A month-long gap is inexcusable of course. Anyway, my excuses are holiday, seasonal lack of exciting releases and a nagging sense I should be searching for a new job. I have your sympathy now, don’t I?
This is a single from a couple of months back, from an album about 10 months back. Topical. It’s the only obviously Princey song from TV On The Radio’s reputedly very Princey Dear Science, funking along with a guitar riff that could cut your hair. Still, while the album might not be massively Minneapolitan, it’s completely bloody amazing and the global critical consensus says, “Here, here.” Everyone’s jumped on board now, possibly because it’s the most accessible thing TVOTR have done; there’s a sense of relief they’ve shipped out challenging for tuneful, but even though the sound was murkier on Return To Cookie Mountain, it was really no less melodic. You just had to try a little harder. Maybe no one wants to try a little harder.

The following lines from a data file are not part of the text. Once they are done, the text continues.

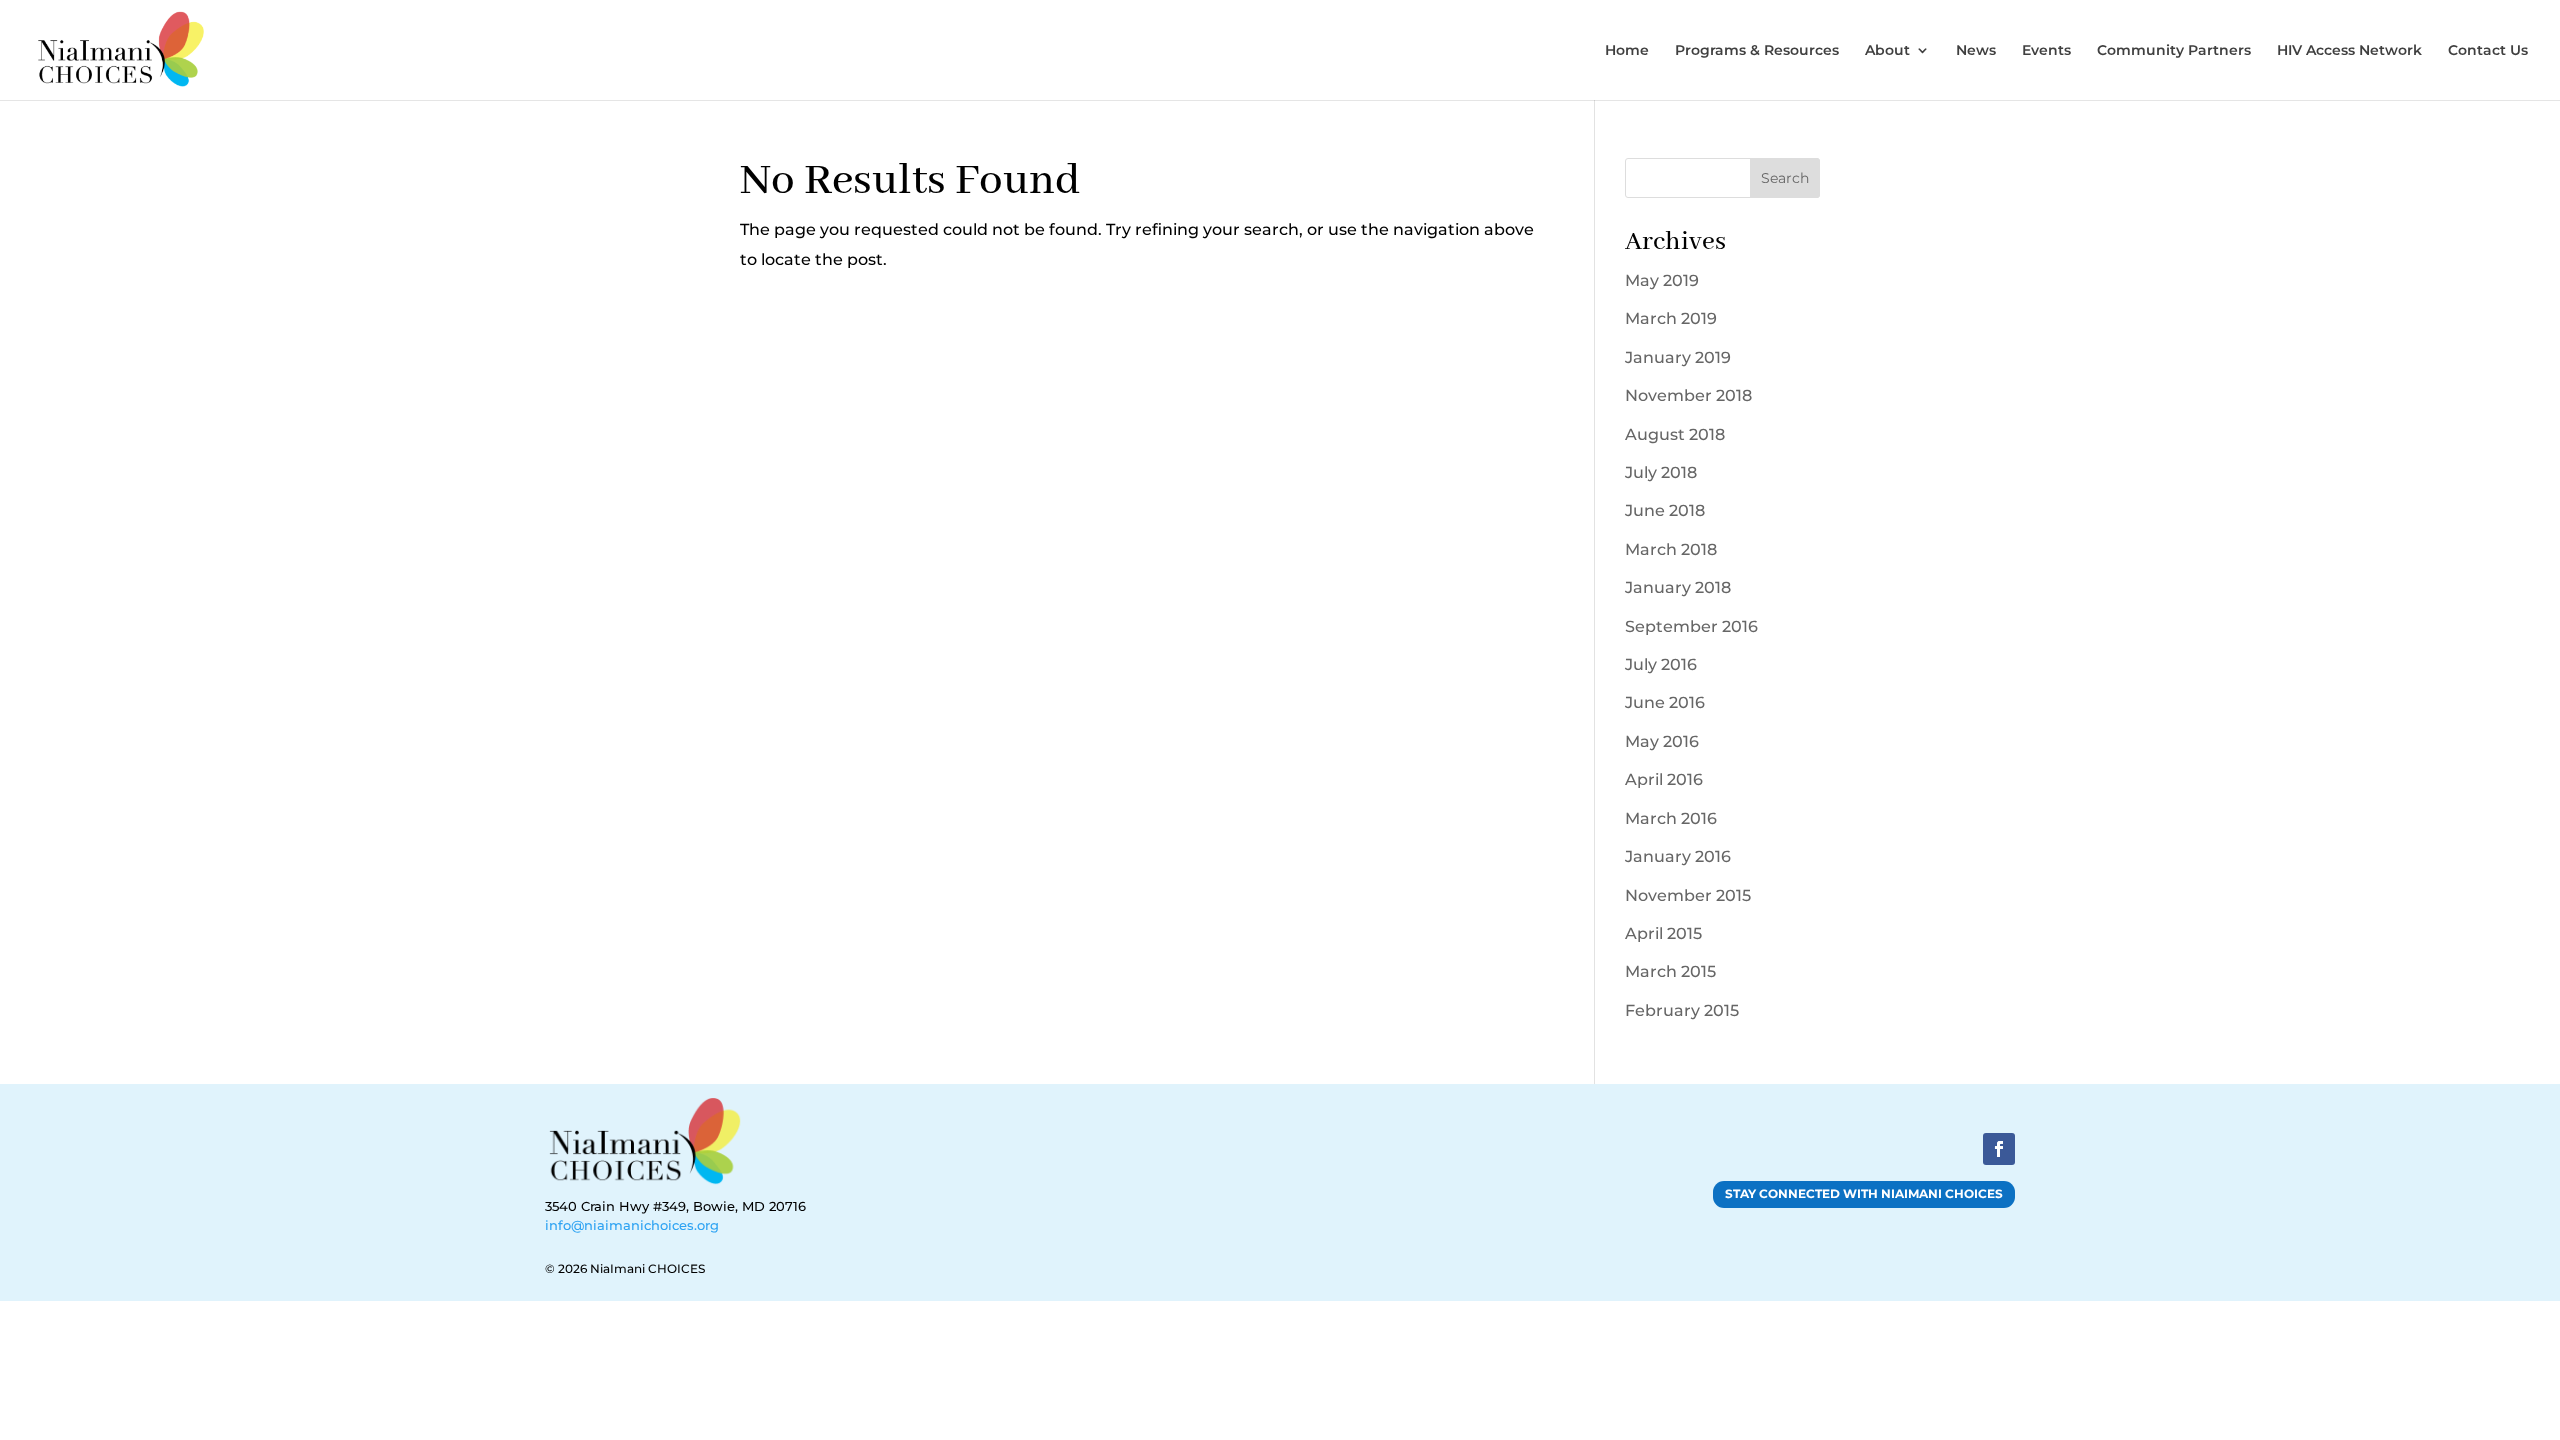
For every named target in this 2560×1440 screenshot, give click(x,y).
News (1976, 51)
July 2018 (1661, 472)
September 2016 (1691, 626)
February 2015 (1682, 1010)
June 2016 (1665, 702)
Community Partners (2174, 51)
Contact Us (2488, 51)
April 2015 (1663, 933)
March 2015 (1670, 971)
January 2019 (1678, 357)
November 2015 (1688, 895)
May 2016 (1662, 741)
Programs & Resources (1757, 51)
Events (2046, 51)
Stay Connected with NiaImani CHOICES (1864, 1193)
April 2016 (1664, 779)
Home (1627, 51)
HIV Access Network (2349, 51)
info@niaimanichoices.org (632, 1225)
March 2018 (1671, 549)
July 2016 (1661, 664)
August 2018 (1675, 434)
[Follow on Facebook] (1999, 1149)
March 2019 (1671, 318)
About (1887, 51)
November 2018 (1688, 395)
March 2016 (1671, 818)
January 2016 (1678, 856)
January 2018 (1678, 587)
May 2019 (1662, 280)
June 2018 (1665, 510)
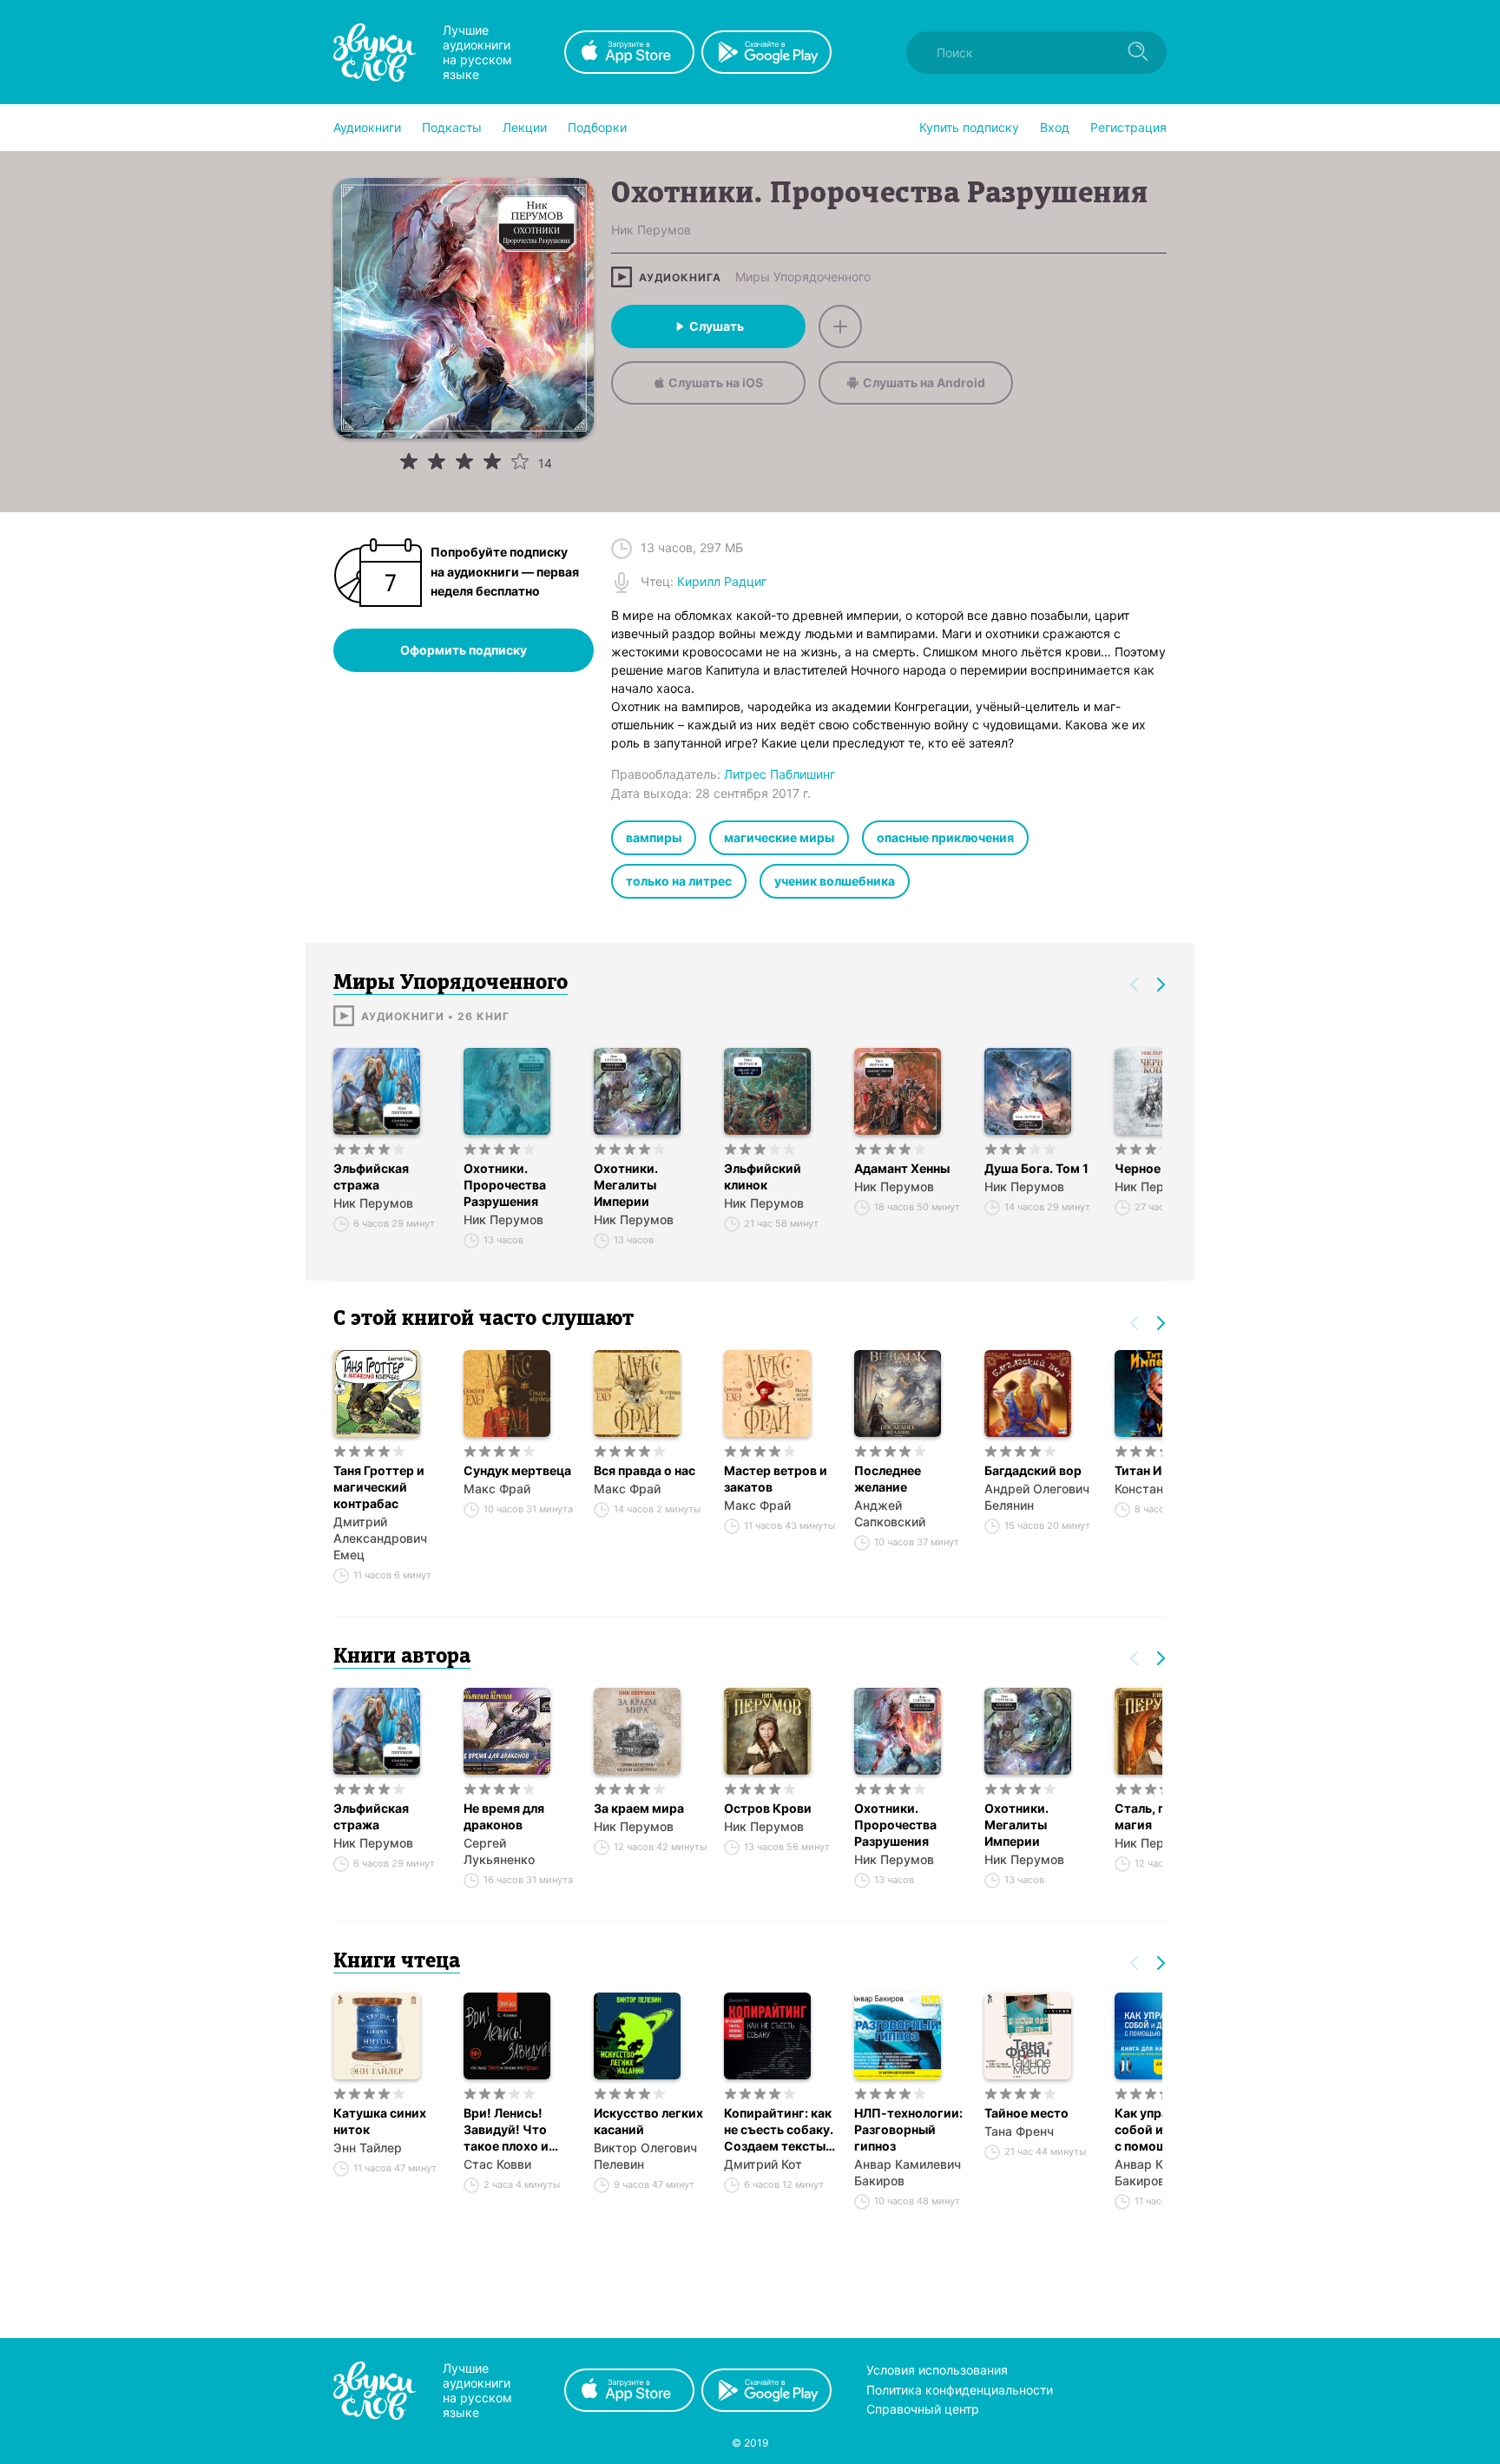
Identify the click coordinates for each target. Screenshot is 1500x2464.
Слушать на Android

We didn’t try all that hard here, mind. No chance Junior could keep still in the car seat as TVOTR hit their groove, but we reserved our critical faculties for Kyp Malone’s name. Surely no one’s called Kyp? “Harvey at nursery’s middle name is Kyp.” I’ll take her at her word.
In some cold sense, Lady GaGa is a fantastic pop star – all glitz and Vegas glamour, ever-changing, seemingly personality-free – yet it’s those very things that make her one big nothing. In my shady day job as editor of a horrifyingly mainstream music site, GaGa is a godsend. She’s full of juicy quotes, decked out in a new flesh-flashing doily every day, selling phenomenal amounts of records and it’s all so… so… boring.
On the other hand, she put on a sterling if robotic show at Glastonbury and ‘Just Dance’, ‘Poker Face’ and ‘Paparazzi’ are the sort of ear-worms that The Saturdays, say, would kill for. I’ve gone with the third single here because – hey! – it’s recent and we’re nothing if not bleeding-edge. ‘Paparazzi’ is a huge great clunking metaphor for slavish empty adoration; just the kind GaGa needs for these 15 minutes.
Is Junior her biggest fan? She shuffles in her seat as she takes the standard eon to eat her cornflakes, but in the end the song merits a shrug. I try to fire some debate: “Do you know what ‘Paparazzi’ means?” “Morris has got one.” Her friend Morris calls his dad “Papa”, you see. Maybe he’s seen him sneak off into the night with his Canon, in hot pursuit of a mini-Madonna in a bubble dress. It’s a living.